In response to complaints from fund companies that FINRA fails to consistently communicate new interpretations of existing advertising rules for mutual funds, the regulator says it now intends to send a “Notice” to firms detailing any “significant” new interpretations of fund advertising rules affecting “a broad section of the industry” to help protect investors from misleading ads.
FINRA’s pledge comes after the Government Accountability Office (GAO) performed a review of mutual fund advertising focused on the advertising of funds’ past performance. GAO’s report, which was mandated under Section 918 of the Dodd-Frank Act, examined three areas:
- What is known about the impact of fund advertisements on investors
- The extent to which performance information is included in advertisements
- The regulatory requirements for fund advertisements and how they are administered and enforced.
To address these objectives, GAO reviewed existing and proposed SEC and FINRA rules, conducted a literature review of studies related to mutual fund advertising’s impact on investors and reviewed a random sample of 300 fund advertisements.
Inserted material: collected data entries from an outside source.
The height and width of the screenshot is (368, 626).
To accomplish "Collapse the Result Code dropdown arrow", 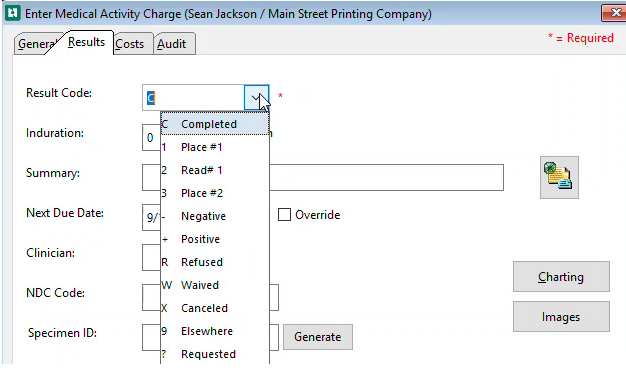I will point(256,97).
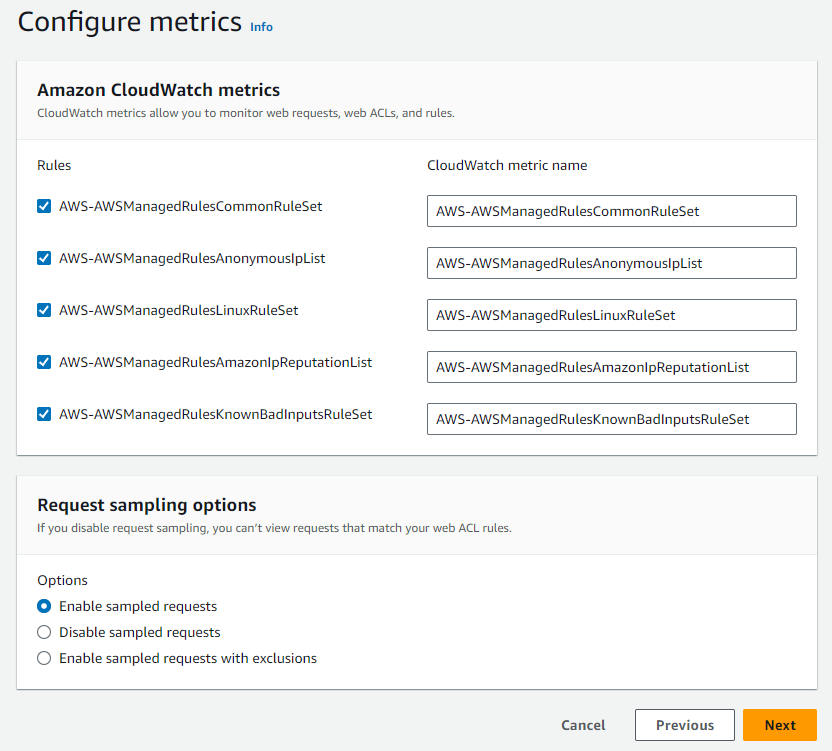Edit the KnownBadInputsRuleSet metric name input
This screenshot has width=832, height=751.
(x=611, y=419)
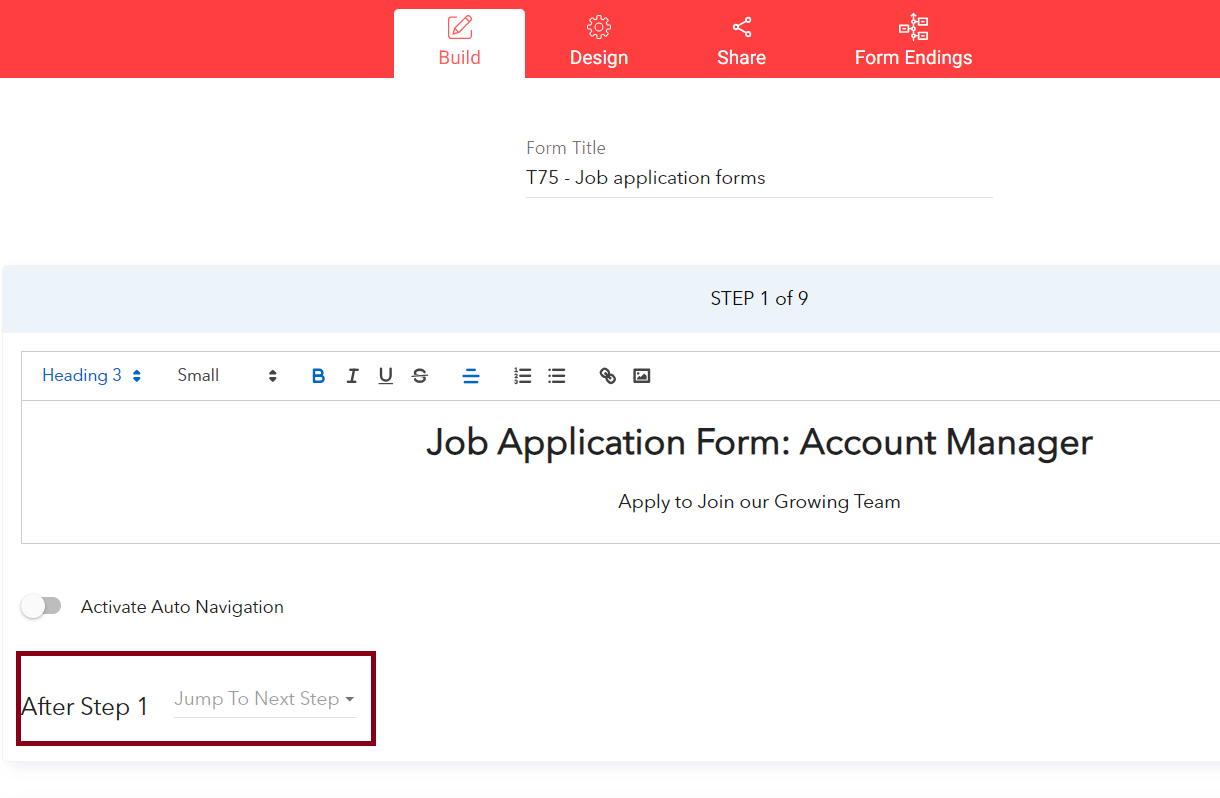Screen dimensions: 1220x798
Task: Go to Form Endings section
Action: pos(913,40)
GAO also met with regulators, fund companies, academics, and industry and investor protection groups.
During its review, the GAO found that because FINRA communicates “some new interpretative positions initially by making comments on advertisements submitted for its review, only those firms that submit new advertisements learn of new interpretations of existing rules.” As a result, GAO said in its report, “they may be competitively disadvantaged if other firms attract additional investments by continuing to use previously approved advertisements that do not comply with the new position.”